- Exercise
Repeat the lines from the one containing "This screenshot has width=1300, height=730." up to and including the one containing "point(1158,536)".

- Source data
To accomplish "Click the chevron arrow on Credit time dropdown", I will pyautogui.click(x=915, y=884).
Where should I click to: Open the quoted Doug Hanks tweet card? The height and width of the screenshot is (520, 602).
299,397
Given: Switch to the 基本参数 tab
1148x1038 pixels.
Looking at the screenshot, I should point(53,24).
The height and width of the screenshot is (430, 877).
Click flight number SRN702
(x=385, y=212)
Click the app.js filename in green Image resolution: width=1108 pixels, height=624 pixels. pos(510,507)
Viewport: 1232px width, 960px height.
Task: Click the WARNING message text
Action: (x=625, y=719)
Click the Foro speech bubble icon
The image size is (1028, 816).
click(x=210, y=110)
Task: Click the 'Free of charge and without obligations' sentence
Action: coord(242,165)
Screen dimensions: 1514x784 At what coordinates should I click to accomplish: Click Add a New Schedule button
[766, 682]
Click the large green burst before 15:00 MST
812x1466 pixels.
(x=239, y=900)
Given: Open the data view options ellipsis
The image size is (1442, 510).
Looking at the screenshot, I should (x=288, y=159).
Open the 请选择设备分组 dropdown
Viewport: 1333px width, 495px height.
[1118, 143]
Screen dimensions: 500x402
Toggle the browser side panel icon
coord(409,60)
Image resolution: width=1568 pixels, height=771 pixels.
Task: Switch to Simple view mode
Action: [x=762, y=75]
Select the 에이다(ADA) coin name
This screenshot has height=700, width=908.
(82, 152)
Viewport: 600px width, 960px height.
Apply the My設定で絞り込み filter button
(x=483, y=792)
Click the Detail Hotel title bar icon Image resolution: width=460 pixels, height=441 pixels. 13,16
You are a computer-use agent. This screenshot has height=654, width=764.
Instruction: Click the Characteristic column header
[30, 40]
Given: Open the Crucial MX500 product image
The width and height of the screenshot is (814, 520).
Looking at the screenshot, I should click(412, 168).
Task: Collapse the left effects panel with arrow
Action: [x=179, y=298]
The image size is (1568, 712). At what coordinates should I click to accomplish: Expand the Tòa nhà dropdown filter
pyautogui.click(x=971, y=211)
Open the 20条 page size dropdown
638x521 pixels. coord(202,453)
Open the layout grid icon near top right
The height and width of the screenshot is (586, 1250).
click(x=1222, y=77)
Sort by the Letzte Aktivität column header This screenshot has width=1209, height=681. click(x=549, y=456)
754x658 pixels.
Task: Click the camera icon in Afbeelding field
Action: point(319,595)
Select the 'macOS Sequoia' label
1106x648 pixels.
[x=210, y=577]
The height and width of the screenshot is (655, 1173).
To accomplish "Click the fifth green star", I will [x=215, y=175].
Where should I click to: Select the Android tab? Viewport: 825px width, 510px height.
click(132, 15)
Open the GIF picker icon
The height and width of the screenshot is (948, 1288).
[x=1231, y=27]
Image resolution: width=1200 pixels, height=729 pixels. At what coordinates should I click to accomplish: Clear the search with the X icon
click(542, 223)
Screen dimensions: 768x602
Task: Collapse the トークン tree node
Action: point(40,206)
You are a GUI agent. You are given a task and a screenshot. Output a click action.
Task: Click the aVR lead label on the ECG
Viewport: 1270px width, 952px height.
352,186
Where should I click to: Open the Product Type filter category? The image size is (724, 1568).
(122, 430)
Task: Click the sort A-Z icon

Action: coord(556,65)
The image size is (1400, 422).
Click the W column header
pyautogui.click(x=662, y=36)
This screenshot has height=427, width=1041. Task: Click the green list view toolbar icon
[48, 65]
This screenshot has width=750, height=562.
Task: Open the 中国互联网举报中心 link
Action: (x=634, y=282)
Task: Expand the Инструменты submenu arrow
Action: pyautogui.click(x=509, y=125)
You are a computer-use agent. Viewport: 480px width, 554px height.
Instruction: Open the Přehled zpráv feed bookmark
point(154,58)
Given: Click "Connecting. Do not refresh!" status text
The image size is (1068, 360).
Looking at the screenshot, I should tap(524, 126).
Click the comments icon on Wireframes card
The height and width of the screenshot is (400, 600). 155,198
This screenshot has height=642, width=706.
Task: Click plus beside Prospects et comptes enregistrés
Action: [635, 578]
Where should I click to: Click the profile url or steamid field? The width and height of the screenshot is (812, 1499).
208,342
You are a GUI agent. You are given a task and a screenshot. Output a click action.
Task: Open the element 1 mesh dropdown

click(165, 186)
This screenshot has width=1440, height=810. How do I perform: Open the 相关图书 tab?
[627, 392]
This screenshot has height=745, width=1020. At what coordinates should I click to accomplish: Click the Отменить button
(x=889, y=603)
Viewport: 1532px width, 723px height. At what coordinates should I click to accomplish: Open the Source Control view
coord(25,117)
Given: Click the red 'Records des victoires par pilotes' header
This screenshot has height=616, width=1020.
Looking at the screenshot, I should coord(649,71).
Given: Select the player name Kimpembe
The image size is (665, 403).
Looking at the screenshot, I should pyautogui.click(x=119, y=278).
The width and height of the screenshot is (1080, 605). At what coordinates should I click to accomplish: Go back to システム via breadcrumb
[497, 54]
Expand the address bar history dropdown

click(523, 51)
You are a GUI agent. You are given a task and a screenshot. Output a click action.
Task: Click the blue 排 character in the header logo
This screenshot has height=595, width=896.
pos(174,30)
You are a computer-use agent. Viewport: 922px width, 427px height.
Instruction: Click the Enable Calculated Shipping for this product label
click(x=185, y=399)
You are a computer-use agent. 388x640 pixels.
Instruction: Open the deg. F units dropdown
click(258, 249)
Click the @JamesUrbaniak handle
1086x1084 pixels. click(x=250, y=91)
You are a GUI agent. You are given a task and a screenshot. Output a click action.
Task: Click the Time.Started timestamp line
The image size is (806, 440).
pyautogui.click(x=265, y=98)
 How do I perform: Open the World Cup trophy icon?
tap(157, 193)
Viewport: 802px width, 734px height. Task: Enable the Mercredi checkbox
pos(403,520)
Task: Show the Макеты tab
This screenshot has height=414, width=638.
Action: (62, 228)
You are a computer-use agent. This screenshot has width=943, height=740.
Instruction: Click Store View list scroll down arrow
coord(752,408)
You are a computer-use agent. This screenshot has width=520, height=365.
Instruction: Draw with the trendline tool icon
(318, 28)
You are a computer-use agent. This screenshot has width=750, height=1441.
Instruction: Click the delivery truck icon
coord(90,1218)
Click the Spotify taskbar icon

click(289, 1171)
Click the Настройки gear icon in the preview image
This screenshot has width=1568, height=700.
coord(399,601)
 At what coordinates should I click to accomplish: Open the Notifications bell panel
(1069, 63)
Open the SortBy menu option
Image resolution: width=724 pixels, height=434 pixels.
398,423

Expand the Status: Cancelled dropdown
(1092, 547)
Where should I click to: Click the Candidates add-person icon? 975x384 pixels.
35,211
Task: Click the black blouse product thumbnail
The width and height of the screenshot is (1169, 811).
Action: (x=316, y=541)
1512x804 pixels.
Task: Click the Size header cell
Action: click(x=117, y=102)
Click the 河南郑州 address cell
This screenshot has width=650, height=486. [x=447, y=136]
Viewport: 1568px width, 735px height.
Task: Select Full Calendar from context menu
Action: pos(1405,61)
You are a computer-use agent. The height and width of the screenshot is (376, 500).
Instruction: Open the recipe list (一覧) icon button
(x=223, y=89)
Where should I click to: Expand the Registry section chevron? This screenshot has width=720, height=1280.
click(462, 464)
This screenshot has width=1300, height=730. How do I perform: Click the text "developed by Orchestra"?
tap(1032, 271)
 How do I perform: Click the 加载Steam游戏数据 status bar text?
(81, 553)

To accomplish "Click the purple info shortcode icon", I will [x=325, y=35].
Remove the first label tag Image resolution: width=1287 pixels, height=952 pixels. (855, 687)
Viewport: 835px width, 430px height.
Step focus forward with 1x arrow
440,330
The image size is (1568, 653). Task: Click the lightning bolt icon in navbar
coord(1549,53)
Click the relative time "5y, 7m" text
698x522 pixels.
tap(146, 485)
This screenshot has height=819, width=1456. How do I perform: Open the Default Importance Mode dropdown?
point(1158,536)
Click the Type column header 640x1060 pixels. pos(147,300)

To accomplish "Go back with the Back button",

- Task output
This screenshot has width=1300, height=730. How do I perform: Click the text "developed by Orchestra"?
tap(1032, 271)
 How do I perform: Click the 加载Steam游戏数据 status bar text?
(81, 553)

To accomplish "Click the purple info shortcode icon", I will [x=325, y=35].
Remove the first label tag Image resolution: width=1287 pixels, height=952 pixels. (855, 687)
Viewport: 835px width, 430px height.
Step focus forward with 1x arrow
440,330
The image size is (1568, 653). Task: Click the lightning bolt icon in navbar
coord(1549,53)
Click the relative time "5y, 7m" text
698x522 pixels.
tap(146, 485)
This screenshot has height=819, width=1456. How do I perform: Open the Default Importance Mode dropdown?
point(1158,536)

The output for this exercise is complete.